* [TASK GOAL]
A line below contains "The width and height of the screenshot is (987, 415).", and a later one contains "Click the Xcode". Repeat both, with every line between them, exactly.
··· PROVIDED MATERIAL
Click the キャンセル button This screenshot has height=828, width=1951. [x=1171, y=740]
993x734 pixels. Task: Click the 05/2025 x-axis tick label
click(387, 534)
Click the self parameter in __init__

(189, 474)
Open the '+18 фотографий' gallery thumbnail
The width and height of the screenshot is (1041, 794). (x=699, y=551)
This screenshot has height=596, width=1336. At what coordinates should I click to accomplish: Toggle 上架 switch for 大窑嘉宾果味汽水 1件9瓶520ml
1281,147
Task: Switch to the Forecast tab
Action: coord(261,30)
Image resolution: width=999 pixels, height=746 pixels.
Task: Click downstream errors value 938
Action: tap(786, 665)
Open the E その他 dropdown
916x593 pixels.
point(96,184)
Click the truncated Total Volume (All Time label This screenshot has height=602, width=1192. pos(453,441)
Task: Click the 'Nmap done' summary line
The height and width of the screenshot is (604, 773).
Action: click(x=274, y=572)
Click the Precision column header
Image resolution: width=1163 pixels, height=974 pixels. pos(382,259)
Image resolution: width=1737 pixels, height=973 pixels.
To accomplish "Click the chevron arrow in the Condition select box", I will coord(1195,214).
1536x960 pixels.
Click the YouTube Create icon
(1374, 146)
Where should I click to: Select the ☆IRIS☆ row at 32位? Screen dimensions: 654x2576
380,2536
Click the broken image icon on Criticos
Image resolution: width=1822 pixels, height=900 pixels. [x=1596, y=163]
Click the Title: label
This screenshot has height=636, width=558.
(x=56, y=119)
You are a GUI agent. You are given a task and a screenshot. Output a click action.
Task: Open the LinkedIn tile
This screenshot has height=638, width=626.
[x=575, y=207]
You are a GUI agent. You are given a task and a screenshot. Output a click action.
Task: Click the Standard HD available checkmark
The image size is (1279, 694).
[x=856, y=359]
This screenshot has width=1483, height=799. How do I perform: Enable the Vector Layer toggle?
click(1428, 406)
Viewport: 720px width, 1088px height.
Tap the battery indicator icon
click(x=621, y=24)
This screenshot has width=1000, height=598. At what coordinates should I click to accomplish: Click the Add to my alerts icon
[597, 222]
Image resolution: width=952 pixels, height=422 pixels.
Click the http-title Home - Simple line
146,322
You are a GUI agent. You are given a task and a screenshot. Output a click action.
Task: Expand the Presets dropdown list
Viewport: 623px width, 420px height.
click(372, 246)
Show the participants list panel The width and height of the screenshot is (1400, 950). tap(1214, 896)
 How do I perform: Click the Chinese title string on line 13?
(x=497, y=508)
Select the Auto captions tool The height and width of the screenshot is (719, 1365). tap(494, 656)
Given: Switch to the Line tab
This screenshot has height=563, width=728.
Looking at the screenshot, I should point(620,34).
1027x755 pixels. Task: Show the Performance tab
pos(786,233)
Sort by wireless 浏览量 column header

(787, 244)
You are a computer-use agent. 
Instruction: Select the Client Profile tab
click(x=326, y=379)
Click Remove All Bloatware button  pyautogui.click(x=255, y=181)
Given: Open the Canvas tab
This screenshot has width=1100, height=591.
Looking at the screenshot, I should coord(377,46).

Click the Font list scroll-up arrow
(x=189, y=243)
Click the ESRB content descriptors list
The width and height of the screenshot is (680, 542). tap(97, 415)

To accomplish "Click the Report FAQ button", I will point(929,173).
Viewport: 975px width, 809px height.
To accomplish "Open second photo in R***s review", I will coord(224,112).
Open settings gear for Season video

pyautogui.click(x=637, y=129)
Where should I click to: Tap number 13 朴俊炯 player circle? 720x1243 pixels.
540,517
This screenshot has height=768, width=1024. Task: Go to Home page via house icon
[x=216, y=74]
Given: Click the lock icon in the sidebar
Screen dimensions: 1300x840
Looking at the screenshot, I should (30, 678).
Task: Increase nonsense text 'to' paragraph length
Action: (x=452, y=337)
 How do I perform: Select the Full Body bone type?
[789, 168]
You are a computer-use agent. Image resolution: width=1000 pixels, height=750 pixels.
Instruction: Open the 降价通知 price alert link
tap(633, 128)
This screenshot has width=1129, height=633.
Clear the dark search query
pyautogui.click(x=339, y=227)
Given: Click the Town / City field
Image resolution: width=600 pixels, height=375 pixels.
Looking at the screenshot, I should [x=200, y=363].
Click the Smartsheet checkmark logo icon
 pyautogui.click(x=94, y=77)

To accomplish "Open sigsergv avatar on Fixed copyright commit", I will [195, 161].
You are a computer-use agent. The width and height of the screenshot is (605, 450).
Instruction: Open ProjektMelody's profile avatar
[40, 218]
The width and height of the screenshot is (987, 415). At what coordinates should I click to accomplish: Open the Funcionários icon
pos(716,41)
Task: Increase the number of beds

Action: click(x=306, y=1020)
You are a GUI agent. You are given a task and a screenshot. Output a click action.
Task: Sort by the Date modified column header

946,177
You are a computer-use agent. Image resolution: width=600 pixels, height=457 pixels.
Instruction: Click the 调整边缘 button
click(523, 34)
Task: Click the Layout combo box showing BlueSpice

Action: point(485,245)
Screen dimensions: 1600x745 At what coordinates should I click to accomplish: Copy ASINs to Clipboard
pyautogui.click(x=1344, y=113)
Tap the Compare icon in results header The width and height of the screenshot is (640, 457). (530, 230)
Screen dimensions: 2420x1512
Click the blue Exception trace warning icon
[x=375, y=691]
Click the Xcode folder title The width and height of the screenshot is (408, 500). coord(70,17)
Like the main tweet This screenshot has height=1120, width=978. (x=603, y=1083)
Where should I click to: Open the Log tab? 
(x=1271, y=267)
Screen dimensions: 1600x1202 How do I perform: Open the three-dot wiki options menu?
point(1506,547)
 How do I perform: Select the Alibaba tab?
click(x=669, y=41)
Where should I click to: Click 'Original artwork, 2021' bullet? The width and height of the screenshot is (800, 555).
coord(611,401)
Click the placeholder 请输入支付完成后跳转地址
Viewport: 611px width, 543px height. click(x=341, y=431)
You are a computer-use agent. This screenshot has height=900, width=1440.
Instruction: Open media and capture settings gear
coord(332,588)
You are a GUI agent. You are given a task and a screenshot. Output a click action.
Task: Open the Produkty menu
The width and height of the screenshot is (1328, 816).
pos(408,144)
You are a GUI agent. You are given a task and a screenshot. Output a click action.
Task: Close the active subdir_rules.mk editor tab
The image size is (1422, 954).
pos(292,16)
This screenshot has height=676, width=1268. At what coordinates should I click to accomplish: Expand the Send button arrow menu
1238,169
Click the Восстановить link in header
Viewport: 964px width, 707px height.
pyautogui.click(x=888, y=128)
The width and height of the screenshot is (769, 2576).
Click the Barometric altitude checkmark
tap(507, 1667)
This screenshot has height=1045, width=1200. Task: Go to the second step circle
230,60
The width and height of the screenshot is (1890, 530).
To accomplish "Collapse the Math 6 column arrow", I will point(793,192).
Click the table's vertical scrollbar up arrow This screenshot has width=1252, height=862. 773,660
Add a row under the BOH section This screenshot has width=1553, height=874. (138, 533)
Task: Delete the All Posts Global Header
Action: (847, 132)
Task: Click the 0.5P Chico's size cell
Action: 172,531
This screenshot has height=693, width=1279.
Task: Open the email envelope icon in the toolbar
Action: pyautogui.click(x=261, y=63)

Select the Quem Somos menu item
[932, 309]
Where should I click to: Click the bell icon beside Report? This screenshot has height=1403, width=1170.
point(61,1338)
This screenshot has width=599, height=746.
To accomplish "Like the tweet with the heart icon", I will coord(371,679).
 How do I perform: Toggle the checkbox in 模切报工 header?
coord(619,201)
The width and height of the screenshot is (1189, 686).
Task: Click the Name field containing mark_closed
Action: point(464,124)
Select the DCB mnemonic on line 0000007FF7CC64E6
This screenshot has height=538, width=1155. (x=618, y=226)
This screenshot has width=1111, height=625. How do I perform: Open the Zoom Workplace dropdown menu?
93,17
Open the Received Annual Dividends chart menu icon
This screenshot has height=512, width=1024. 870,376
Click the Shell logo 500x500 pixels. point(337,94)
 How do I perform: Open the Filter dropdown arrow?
······
* [SOLUTION]
The width and height of the screenshot is (987, 415). At what coordinates should I click to accomplish: Open the Funcionários icon
pos(716,41)
Task: Increase the number of beds

Action: click(x=306, y=1020)
You are a GUI agent. You are given a task and a screenshot. Output a click action.
Task: Sort by the Date modified column header

946,177
You are a computer-use agent. Image resolution: width=600 pixels, height=457 pixels.
Instruction: Click the 调整边缘 button
click(523, 34)
Task: Click the Layout combo box showing BlueSpice

Action: point(485,245)
Screen dimensions: 1600x745 At what coordinates should I click to accomplish: Copy ASINs to Clipboard
pyautogui.click(x=1344, y=113)
Tap the Compare icon in results header The width and height of the screenshot is (640, 457). (530, 230)
Screen dimensions: 2420x1512
Click the blue Exception trace warning icon
[x=375, y=691]
Click the Xcode folder title The width and height of the screenshot is (408, 500). coord(70,17)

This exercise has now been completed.